*** Block opens ***
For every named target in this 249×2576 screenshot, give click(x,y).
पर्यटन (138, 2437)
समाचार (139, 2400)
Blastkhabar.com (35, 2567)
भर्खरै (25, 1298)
*** Block closes ***
• _YOUR INSTRUCTIONS_: Nothing in the listing may be left out; repeat it all exactly.

• _TASK RESULT_:
For every named target in this 249×2576 screenshot, give click(x,y).
पर्यटन (138, 2437)
समाचार (139, 2400)
Blastkhabar.com (35, 2567)
भर्खरै (25, 1298)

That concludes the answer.